━━━ Supplied data ━━━

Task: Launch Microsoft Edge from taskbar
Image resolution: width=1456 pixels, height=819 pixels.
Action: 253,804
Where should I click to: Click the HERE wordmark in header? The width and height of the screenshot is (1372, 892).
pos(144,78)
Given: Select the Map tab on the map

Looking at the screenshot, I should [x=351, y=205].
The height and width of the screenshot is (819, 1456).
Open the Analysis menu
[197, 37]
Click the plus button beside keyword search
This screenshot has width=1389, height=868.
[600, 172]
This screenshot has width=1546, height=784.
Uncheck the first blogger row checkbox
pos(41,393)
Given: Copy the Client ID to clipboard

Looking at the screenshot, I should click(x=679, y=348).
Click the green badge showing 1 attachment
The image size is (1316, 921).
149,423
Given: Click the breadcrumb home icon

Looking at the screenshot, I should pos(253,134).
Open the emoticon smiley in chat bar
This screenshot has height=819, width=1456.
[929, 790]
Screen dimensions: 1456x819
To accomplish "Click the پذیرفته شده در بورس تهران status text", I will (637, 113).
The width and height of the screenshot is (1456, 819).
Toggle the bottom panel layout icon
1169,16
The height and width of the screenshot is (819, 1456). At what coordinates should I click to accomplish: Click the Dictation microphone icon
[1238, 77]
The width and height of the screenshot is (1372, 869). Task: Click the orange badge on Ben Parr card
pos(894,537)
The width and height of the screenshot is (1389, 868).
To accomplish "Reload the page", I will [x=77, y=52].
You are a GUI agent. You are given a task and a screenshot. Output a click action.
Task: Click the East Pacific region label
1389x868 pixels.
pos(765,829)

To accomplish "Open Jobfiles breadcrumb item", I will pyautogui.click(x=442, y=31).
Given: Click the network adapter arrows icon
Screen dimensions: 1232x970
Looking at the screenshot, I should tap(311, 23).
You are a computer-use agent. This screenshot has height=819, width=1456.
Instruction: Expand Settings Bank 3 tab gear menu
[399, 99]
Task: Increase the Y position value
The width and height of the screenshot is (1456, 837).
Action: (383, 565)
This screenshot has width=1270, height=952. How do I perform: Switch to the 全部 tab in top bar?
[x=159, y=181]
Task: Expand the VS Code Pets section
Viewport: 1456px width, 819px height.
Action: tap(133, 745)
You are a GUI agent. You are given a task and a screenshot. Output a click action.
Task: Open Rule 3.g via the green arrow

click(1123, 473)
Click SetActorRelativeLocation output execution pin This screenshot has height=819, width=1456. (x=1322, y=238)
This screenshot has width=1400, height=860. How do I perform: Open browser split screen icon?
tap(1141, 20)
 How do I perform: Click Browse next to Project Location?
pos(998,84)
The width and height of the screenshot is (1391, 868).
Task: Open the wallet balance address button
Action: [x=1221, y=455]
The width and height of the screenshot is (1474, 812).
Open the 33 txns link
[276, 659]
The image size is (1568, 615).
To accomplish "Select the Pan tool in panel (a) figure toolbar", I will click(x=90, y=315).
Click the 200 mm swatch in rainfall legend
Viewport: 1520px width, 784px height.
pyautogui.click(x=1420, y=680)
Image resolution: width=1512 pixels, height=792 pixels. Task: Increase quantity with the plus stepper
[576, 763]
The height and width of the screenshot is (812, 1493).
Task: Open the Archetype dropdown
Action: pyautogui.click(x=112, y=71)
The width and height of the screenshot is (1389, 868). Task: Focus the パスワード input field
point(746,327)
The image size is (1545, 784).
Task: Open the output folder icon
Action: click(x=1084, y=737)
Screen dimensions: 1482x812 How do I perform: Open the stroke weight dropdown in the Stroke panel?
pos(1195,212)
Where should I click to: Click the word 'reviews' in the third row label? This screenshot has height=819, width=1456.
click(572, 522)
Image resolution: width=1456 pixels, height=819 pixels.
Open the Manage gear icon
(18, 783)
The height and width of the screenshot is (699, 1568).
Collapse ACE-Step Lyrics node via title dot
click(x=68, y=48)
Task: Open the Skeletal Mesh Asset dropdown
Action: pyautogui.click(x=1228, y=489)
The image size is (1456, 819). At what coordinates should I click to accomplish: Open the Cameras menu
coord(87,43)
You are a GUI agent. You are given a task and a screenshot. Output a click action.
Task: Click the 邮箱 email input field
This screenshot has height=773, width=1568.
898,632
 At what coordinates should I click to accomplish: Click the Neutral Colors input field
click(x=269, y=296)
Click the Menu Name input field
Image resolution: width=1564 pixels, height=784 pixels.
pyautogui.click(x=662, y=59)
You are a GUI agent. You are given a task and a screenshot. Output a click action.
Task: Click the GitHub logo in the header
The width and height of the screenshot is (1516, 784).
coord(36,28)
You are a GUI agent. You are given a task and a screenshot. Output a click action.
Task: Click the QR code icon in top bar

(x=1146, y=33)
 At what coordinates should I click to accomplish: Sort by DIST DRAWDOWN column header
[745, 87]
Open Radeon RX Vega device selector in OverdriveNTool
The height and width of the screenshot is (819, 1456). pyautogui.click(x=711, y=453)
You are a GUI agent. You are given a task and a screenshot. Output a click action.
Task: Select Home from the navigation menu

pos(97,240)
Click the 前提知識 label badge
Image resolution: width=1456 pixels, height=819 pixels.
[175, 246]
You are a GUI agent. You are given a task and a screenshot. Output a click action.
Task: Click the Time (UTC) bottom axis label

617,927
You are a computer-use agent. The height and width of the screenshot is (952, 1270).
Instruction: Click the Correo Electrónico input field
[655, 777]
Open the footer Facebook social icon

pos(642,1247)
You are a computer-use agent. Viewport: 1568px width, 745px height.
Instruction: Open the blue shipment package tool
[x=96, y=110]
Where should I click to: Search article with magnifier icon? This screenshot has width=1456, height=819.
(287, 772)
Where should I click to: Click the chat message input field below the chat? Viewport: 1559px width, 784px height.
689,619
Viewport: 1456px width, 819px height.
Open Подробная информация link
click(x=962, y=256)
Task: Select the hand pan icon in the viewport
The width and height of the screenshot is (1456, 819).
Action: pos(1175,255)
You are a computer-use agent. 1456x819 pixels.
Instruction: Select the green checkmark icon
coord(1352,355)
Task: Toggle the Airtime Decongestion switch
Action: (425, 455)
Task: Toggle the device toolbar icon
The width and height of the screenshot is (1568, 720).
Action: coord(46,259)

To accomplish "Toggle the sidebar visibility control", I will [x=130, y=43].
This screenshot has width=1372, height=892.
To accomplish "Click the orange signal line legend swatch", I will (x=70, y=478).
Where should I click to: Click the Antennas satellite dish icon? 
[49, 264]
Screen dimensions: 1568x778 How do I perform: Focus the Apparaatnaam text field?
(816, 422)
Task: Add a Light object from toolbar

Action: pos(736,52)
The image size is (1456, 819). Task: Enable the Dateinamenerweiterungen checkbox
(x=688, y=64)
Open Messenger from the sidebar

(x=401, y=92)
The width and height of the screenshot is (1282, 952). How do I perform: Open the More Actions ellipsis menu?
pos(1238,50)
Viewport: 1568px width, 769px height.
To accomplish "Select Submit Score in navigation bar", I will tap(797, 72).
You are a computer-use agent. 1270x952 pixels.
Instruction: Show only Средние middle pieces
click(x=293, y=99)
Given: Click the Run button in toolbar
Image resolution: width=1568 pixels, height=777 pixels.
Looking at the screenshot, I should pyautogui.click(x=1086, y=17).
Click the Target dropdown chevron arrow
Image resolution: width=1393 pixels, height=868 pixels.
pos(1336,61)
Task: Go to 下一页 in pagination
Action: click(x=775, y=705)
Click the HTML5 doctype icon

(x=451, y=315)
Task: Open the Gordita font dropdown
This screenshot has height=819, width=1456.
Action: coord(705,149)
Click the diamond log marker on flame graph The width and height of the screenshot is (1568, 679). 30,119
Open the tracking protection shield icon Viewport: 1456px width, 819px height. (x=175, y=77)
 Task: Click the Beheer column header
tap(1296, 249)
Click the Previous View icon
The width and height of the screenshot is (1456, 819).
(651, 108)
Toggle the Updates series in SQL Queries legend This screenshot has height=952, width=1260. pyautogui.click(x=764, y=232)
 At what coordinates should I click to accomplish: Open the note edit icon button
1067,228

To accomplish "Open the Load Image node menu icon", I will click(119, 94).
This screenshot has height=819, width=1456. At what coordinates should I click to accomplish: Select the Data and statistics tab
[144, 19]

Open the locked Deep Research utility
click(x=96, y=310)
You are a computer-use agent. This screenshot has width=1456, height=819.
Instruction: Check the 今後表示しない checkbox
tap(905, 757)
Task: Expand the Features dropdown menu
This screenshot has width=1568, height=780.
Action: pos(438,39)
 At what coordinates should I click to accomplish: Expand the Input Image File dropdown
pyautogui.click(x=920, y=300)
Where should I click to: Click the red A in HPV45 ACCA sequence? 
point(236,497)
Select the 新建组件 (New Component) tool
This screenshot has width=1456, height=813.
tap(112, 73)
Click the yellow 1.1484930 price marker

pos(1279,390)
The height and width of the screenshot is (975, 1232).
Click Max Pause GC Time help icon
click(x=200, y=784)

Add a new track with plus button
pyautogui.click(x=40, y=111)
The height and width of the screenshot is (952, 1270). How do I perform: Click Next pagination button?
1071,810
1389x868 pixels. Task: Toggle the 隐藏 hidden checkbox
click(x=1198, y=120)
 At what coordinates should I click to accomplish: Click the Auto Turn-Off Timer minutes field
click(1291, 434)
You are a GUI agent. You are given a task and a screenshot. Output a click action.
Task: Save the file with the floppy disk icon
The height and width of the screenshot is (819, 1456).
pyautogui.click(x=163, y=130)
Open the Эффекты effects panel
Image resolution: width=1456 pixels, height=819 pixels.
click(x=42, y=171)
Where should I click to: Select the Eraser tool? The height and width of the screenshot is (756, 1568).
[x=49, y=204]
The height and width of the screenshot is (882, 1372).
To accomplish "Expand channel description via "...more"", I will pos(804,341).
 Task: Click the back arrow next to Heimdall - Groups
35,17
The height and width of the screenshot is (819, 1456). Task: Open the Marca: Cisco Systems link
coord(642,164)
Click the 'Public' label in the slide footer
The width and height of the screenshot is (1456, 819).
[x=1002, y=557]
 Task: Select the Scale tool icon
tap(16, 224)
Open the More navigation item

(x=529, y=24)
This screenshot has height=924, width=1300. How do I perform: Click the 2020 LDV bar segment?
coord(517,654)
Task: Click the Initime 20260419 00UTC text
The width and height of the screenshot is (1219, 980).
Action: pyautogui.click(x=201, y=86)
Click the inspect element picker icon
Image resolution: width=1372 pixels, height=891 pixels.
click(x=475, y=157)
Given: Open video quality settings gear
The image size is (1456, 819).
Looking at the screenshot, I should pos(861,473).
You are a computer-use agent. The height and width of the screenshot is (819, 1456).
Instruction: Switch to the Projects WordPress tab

━━━

* [What you need to do]:
Each line in the data that has the word "legend" counts once; state how many such lines there are, without comment.

* [Answer section]:
3